Need help in diagnosing black not printing on Epson R3000

Hi,

My Epson R3000’s matte black channel stopped printing. The printer had been sitting idle for a long time and when I noticed banding, I tried a couple of cleaning cycles. With each cycle less and less of the pattern was visible, until after about 3 cycles it disappeared altogether.

Because it had been idle for a couple of months, my initial guess is that the print nozzle is clogged. I found this thread on a DPReview forum that seemed to indicate so. Then again, I might be way off.

I cannot switch to photo black to test because the printer thinks that this cartridge is empty, even though I topped it up. The chip of has no manual reset. At the time I could not be bothered that much with photo black, so I left it at that. I could, obviously, insert a spanking new original Epson cartridge, but until that is absolutely necessary, I’d rather hold if off. Anyway, addressing this is for another thread.

I bought the ink and cartridges through the European distributer (Inkjetsolutions.eu). Their customer support was flaky at best (which is why I gave up on the photo black cartridge in the first place) and now they stopped selling to non-professional customers like me. Hence I’m here now :slight_smile:

I could use some help diagnosing the problem.

Thanks

The first thing you need to do is switch to PK and do some cleanings to verify if it’s from the cartridge end or in the dampers or nozzles.

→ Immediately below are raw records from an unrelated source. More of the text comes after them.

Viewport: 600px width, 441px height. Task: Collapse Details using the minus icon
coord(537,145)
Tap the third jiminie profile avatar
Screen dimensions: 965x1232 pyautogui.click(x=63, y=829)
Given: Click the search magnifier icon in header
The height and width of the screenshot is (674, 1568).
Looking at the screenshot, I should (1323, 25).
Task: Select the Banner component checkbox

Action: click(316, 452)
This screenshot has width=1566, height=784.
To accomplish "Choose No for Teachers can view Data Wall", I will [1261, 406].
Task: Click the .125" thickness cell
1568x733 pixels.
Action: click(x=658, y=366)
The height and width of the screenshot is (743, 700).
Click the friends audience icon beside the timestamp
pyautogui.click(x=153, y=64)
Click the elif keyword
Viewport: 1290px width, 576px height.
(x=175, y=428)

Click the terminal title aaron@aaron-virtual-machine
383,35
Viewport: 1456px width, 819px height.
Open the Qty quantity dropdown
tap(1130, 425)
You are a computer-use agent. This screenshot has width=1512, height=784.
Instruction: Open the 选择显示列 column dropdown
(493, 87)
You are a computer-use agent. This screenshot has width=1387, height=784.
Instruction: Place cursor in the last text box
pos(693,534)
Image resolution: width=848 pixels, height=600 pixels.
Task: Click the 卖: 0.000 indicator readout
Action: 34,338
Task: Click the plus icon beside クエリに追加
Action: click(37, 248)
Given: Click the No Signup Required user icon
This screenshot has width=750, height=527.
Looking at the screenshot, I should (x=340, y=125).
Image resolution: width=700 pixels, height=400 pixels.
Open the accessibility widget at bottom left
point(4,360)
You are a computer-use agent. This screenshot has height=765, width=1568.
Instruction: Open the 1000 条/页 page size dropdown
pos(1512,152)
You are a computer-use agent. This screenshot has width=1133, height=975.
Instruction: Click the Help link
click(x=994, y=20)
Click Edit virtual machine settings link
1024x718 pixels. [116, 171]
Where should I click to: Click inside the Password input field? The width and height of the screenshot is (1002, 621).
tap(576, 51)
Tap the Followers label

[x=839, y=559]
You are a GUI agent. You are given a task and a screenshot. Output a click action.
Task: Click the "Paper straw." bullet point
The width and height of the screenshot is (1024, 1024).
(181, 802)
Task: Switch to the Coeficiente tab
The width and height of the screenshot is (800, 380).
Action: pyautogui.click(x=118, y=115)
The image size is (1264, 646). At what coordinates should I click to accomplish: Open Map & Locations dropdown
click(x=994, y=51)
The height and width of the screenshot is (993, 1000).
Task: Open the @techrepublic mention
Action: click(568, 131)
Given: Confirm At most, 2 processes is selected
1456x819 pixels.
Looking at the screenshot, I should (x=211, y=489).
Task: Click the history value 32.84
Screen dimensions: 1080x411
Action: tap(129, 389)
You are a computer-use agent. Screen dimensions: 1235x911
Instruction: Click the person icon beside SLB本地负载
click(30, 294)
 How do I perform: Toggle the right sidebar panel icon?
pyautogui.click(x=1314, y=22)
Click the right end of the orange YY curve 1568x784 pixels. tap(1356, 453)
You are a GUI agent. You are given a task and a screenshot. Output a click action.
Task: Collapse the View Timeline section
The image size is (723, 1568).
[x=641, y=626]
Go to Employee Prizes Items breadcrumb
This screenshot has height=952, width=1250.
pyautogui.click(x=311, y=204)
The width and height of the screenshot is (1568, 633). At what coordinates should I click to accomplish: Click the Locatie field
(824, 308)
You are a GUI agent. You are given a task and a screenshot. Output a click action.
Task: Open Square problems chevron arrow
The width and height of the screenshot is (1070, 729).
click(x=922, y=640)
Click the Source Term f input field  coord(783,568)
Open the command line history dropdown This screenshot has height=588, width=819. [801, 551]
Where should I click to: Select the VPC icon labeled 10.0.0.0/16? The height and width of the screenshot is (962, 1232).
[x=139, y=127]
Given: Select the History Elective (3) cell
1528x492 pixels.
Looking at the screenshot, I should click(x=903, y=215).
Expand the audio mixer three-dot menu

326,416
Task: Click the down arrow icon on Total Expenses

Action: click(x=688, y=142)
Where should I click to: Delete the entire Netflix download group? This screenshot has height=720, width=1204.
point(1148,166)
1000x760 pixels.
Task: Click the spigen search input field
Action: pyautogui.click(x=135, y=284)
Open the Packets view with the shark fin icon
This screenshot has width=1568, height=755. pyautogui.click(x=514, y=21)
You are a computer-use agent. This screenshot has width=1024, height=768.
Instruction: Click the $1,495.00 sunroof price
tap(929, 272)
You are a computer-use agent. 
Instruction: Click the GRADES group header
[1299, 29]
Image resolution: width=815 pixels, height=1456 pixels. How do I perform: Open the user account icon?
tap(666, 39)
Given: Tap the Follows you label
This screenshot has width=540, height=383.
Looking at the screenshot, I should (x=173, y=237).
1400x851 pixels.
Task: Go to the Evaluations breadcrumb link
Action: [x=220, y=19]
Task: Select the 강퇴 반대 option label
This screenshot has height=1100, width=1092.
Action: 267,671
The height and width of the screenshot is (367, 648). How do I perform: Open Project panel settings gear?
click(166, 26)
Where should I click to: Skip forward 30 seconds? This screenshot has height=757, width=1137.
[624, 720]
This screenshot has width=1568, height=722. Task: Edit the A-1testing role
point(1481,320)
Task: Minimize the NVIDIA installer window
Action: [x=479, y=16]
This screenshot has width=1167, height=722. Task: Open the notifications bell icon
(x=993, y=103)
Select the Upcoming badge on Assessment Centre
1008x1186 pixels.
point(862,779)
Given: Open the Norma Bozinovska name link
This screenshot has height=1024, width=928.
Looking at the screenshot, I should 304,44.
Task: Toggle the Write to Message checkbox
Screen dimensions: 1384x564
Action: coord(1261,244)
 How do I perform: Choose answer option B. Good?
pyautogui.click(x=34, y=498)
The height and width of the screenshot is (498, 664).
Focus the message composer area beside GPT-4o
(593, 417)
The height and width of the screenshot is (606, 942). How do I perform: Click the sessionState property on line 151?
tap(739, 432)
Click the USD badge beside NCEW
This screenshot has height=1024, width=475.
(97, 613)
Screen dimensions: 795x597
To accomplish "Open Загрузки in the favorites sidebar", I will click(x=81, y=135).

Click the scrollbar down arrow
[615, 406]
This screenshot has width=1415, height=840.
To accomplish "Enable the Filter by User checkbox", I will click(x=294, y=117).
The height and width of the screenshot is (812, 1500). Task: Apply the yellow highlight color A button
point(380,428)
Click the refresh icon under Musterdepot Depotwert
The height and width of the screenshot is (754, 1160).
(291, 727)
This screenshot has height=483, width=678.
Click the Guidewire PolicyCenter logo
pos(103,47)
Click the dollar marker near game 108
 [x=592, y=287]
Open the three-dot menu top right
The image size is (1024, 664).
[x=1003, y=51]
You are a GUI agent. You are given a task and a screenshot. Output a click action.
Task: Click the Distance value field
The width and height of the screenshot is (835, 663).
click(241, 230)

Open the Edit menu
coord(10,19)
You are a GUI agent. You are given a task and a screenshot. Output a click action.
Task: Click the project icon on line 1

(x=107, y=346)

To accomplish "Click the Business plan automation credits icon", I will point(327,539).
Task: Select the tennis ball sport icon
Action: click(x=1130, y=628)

Ink cartridges do not have ink level sensors in them. You will need to get a replacement PK chip from us (international.inkjetmall.com) or an Epson OEM cartridge. Please see this note that we put at the bottom of each R3000 product (I can’t say others put this note on their products):

_Warning 1: The new style auto-reset chips may show a “cartridge error” warning when, in fact, they have reset. They may show up as a “cartridge error.” Whenever you see an “error” displayed for one of the auto-reset chips, take the cartridge out and TOP OFF the ink level. These chips will “play it safe” by resetting to full when the ink level has only dropped by a small amount. Because of this behavior, it’s possible to think that the chip is simply miss-behaving. Most likely, the chip has reset to full. Again, whenever you see an error on a chip, pull the cartridge and top it off. _

Warning 2: If your Photo Black ink reading is very very low on the chip and you switch your printer to Matte Black, you won’t be able to switch back to Photo Black. Normally at this point, Epson would force you to buy a new cartridge. When your Photo Black is reading low, keep printing until it resets, top it off, and then switch to Matte Black!

Our NEW cartridges actually are over-sized 60mL ones for the reason of Warning #1. It gives you 2 resets before the cart runs empty if you forget to refill.

I was afraid you were gonna say that :slight_smile: Okay, I’ll go buy an OEM cartridge later today and get back to you. I’ll be quicker than waiting for a replacement chip to arrive.

Thanks (and I’ll be back soon)

OK, I’m back. Something came in-between, so it has taken a while, but now I managed to get an OEM cartridge and tried that one to print. Same deal. Photo black doesn’t print either. I’m guessing this means the print head is clogged, right?

What’s the next step I can do? Incidentally, I found this link to a description on how to clean an R3000, but the link went dead: https://international.inkjetmall.com/s.nl/sc.42/category.122444/.f

(I’ll be dealing with the photo black reset/chip issue later)

OK, thanks. I’ll have a look.

A search of this forum will reveal copious amounts of threads on cleaning the R3000.

best,
Walker

Would this be the procedure I would have to follow?

Most likely this is correct. You need to actually do an initial fill.

Generally if it’s just the PK channel, I would switch to MK and do 2 cleanings and do a nozzle check to see if the problem is at the PK/MK channel switch (good nozzle check after switch) or in the head (bad nozzle check after switch). If in the head, you need to do initial fill.